Written task 1: Translate this sentence from the passage on autonomous vehicles into Spanish: "For decades, automakers have been increasing the use of digital technology in their vehicles."

Passage given:
◆ ◆ ◆

Part One of A Three Part “How Autonomous Vehicles Work” Series
Autonomous cars (also called driverless cars, self-driving cars, or robotic cars) are no longer confined to the works of science fiction. There are already vehicles on the road today with Advanced Driver Assistance Systems (ADAS) that maintain speed, brake, and maneuver with limited or no driver engagement. Building on these advancements, fully autonomous cars are on the horizon, with development and testing initiatives taking place worldwide.
While still in its early stage, autonomous car technology has the potential to revolutionize not only how people operate vehicles, but our entire transportation system. In turn, this could fundamentally alter our economy, environment, and society.
IHS Markit sees the United States as leading the world in initial deployment and early adoption of production autonomous vehicles as early as 2019. It projects Europe and China will begin adding considerable volume from 2021 onward.
IHS Markit also predicts that this technology will be first introduced to the masses in the form of “Mobility-as-a-Service” before individual ownership of autonomous vehicles ramps up. It forecasts more than 33 million autonomous vehicles will be sold globally in 2040, a substantial increase from the 51,000 units forecast for the first year of significant volume in 2021.
“MORE THAN 33 MILLION AUTONOMOUS VEHICLES WILL BE SOLD GLOBALLY BY 2040”
What is an Autonomous Car?
For decades, automakers have been increasing the use of digital technology in their vehicles. Many core features, from speed and fuel gauges to temperature and audio systems, have long been digitized to enhance customer experience and improve operation.

◆ ◆ ◆

Material for the task:
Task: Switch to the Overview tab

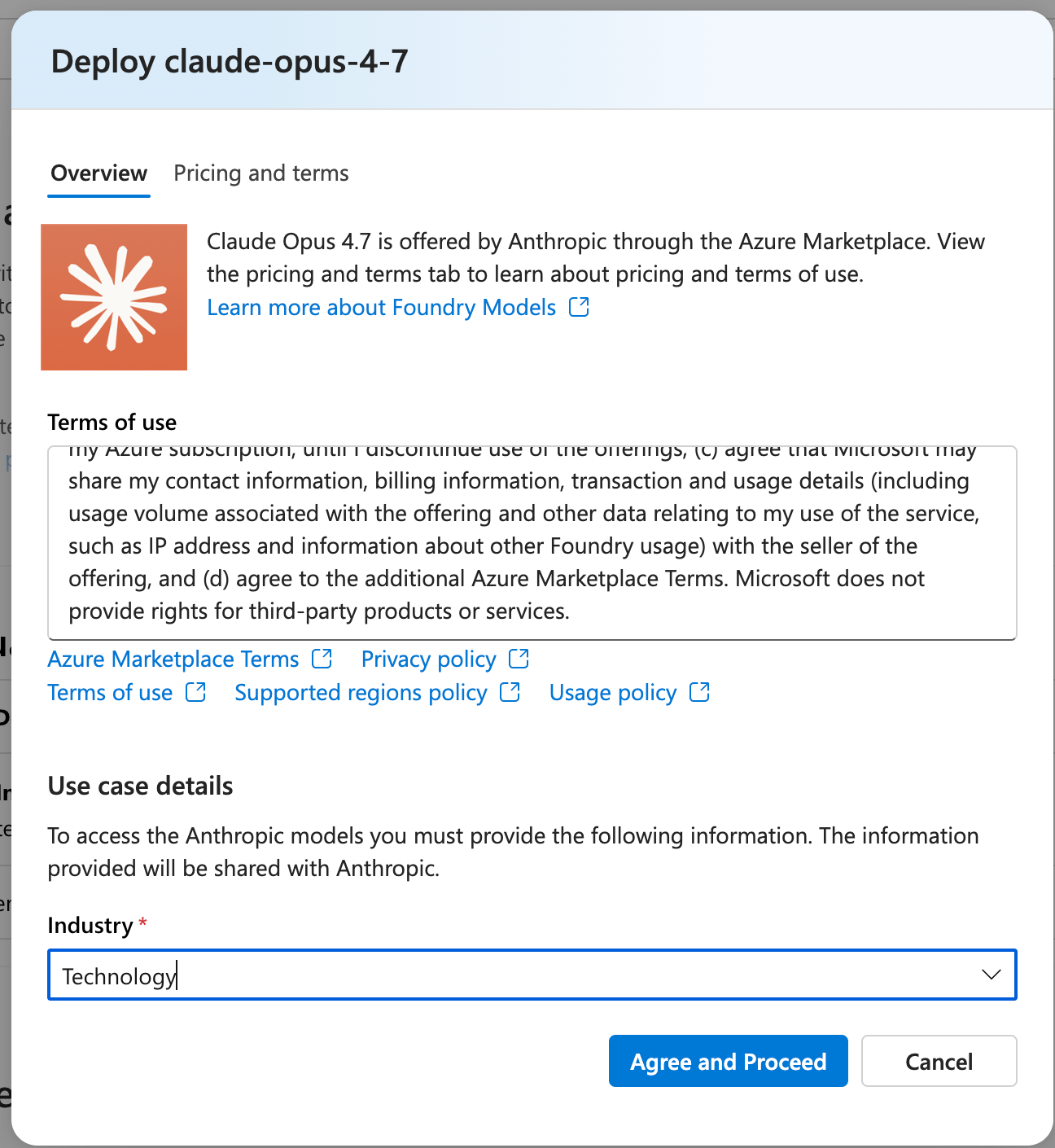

◆ ◆ ◆

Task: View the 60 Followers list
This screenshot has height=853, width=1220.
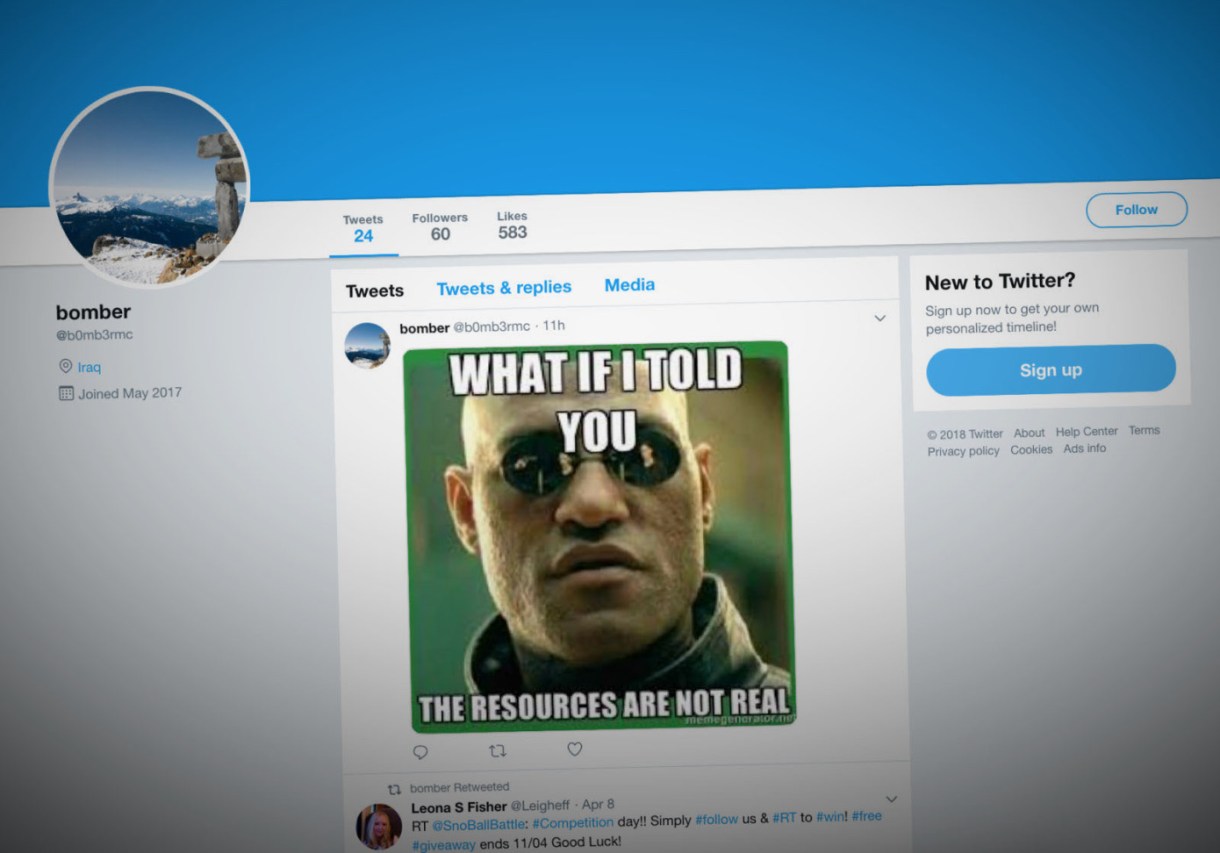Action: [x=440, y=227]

◆ ◆ ◆

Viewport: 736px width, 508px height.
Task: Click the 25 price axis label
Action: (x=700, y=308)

◆ ◆ ◆

Written task 2: Please recast the records from the line with "Task: View the 60 Followers list" up to and including the line with "Action: [x=440, y=227]" as a two-column CSV with the columns request and coordinates, one row per request, each value in its own quoted field and any line breaks turned into spaces. Leave the pictures out.

Full answer 1: Durante décadas, los fabricantes de automóviles han ido aumentando el uso de la tecnología digital en sus vehículos.

Full answer 2:
request,coordinates
"Task: View the 60 Followers list This screenshot has height=853, width=1220.","Action: [x=440, y=227]"